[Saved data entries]
..............................
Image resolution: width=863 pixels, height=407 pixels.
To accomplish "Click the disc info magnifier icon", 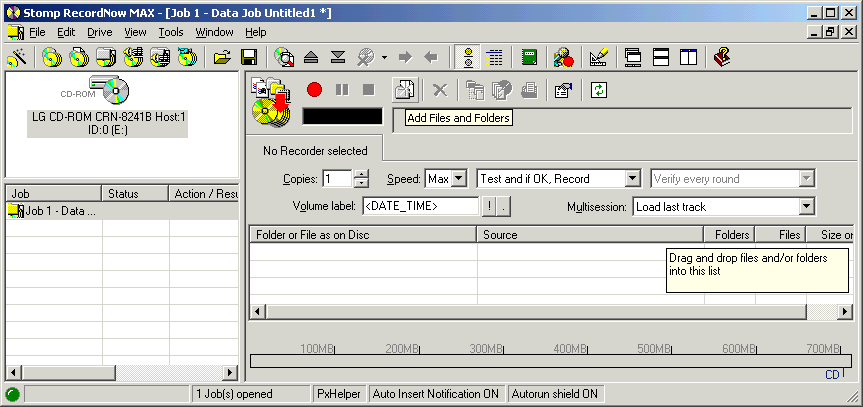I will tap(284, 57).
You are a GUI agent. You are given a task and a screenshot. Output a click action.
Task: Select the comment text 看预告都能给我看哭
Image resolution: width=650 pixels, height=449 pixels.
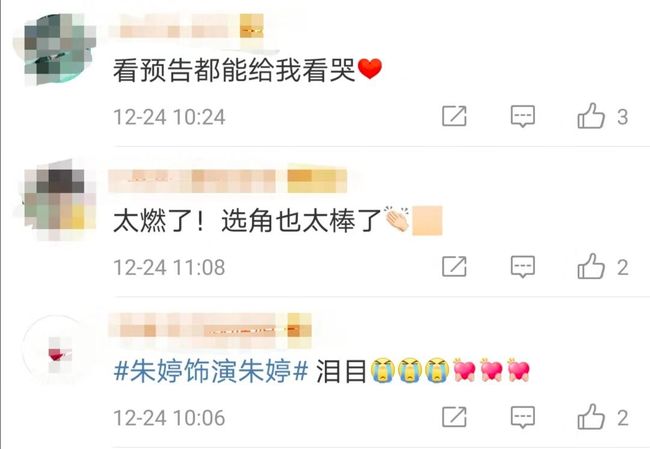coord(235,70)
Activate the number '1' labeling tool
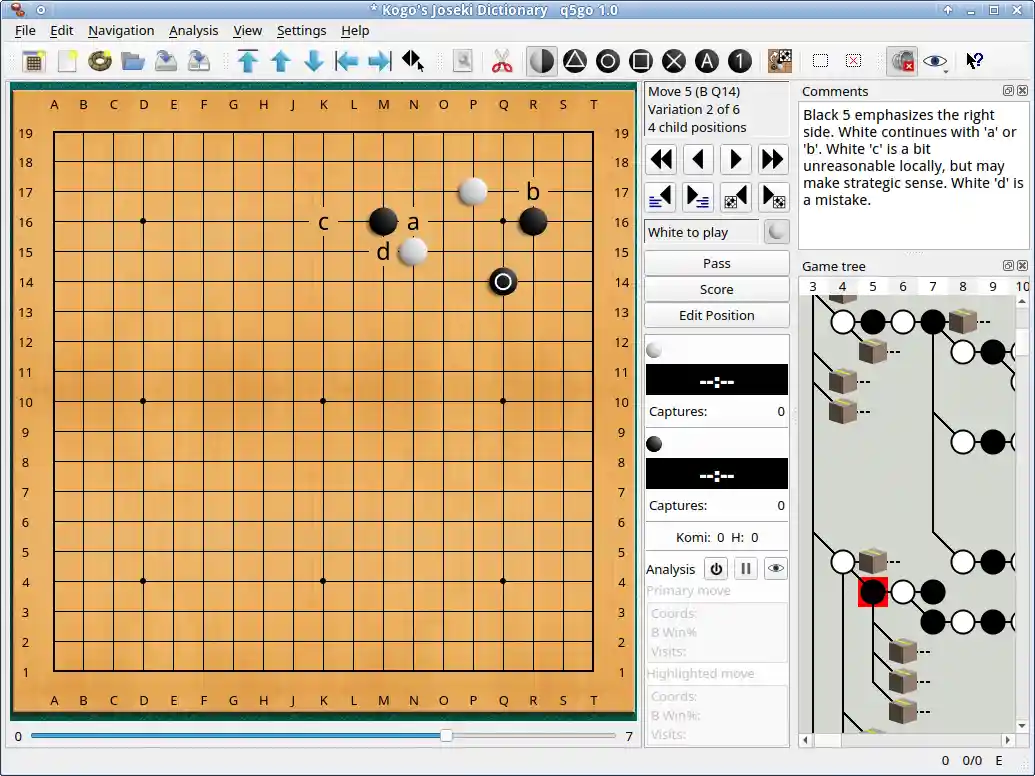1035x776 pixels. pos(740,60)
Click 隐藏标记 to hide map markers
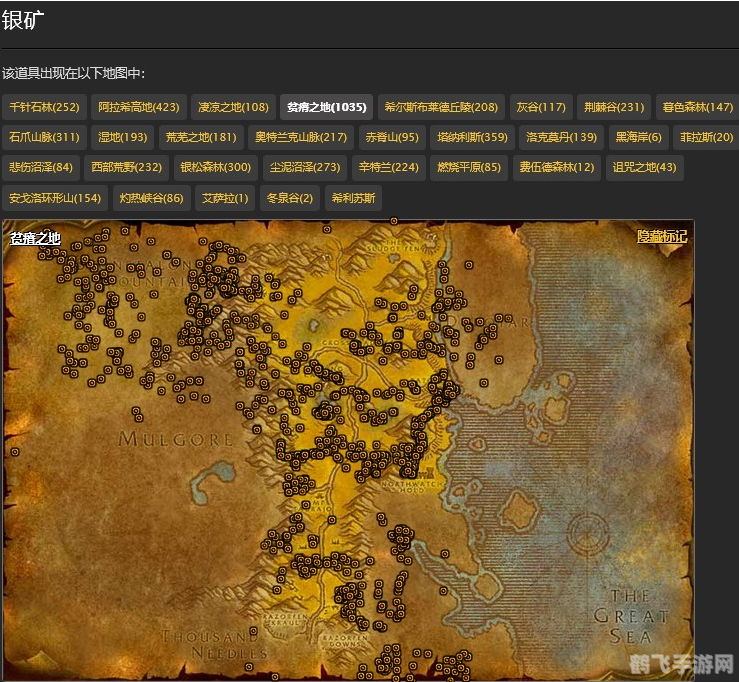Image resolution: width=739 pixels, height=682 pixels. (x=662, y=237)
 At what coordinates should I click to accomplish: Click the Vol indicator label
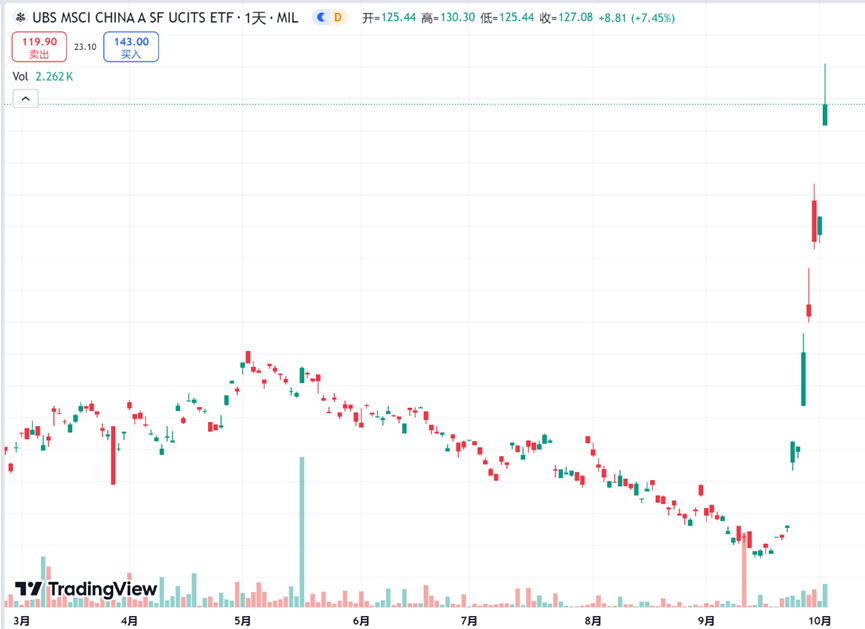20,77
..............................
### [Task statement]
Begin with the line containing "At what coordinates", stop at the last line of the records above, and copy every line in between exactly, both ends included, with no pictures.

### [Written solution]
 At what coordinates should I click to accomplish: Click the Vol indicator label
20,77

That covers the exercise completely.